New Transparency Initiatives
The Treasury proposal recommends that the CEA and the federal securities laws be amended to authorize the CFTC and the SEC to require that all transactions in standardized OTC derivatives be effected on regulated trading facilities and that these facilities be required to develop systems for promptly reporting these transactions. The Treasury has also stated that any such amendments should authorize the CFTC and SEC to impose recordkeeping and reporting requirements on participants in the OTC derivatives markets, and to require transactions that are not standardized (and thus not subject to mandatory clearing) to be reported to clearinghouses and regulated trade repositories, which would in turn make individualized transaction data available to regulators and aggregated transaction data available to the public. Certain of these requirements have already been imposed on clearinghouses that are clearing credit default swap transactions under exemptions from clearing agency registration granted by the SEC, and it appears that the Treasury desires to expand these requirements to all standardized OTC derivatives transactions. The Treasury’s transparency proposal also would give the CFTC and the SEC the authority to mandate that standardized OTC derivatives be effected on regulated trading facilities, and to encourage regulated institutions to make greater use of exchange-traded derivatives.

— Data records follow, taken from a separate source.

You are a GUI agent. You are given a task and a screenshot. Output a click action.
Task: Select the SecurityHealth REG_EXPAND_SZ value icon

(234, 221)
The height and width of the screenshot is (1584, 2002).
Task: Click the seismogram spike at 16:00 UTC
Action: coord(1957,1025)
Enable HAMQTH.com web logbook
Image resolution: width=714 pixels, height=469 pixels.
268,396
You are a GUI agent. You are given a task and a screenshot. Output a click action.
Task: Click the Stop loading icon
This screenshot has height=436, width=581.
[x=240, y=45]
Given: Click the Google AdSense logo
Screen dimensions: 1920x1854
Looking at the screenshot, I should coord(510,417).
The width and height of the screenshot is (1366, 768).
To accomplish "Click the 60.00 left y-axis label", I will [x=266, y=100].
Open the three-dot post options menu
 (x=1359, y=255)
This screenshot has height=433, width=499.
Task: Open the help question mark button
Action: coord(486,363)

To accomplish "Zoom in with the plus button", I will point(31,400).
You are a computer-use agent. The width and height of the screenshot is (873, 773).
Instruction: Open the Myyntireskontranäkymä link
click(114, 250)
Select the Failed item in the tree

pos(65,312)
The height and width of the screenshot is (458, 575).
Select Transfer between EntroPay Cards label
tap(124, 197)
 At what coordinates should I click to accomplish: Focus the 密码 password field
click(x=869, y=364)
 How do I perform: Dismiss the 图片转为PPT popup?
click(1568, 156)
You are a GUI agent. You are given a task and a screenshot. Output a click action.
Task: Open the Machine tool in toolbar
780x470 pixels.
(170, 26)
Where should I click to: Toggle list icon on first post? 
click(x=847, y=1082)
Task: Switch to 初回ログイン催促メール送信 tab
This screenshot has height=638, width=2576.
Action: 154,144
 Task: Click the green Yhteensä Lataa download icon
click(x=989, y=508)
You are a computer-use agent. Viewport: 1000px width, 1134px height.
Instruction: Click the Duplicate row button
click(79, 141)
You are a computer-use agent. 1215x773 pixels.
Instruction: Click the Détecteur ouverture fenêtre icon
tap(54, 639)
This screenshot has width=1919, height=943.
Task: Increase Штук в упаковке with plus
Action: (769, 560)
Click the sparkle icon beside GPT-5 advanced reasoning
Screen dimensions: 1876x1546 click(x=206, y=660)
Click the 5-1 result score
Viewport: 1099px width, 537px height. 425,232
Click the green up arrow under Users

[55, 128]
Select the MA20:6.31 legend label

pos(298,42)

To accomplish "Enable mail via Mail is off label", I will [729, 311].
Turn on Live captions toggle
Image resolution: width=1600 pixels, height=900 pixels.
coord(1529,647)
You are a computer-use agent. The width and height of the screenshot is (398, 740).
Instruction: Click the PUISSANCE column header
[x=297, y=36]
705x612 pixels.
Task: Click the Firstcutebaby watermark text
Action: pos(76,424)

Prevention of Market Manipulation, Fraud and Other Market Abuses
The Treasury proposal states that the CEA and the federal securities laws should be amended to ensure that the CFTC and the SEC have the clear and unimpeded authority to police market manipulation, fraud and other market abuses. In addition, the Treasury proposal advocates providing federal regulators with the authority to set position limits on OTC derivatives that perform a significant price discovery function.
Reexamination of Sophistication Criteria
Both the CEA and the federal securities laws exempt many OTC derivatives transactions effected between “eligible contract participants” from substantive regulation under these laws. In general, the test for determining whether a person is an eligible contract participant is based on the type or regulated status of a party or the total amount of assets held by that party (or a combination thereof), and does not take into account the party’s experience or sophistication. The Treasury proposal encourages the CFTC and SEC to review this standard with a view toward making it more stringent and/or imposing a standard of care or additional disclosure requirements on market participants that engage in OTC derivatives transactions with less sophisticated counterparties.
The acting chairman of the CFTC and the chairman of the SEC have stated that they support the Treasury proposal, and the adoption of any legislation that implements the proposal will require close coordination among the Treasury, the CFTC and the SEC. We will continue to monitor the status of the Treasury proposal and any proposed legislation or regulations relating to the proposal.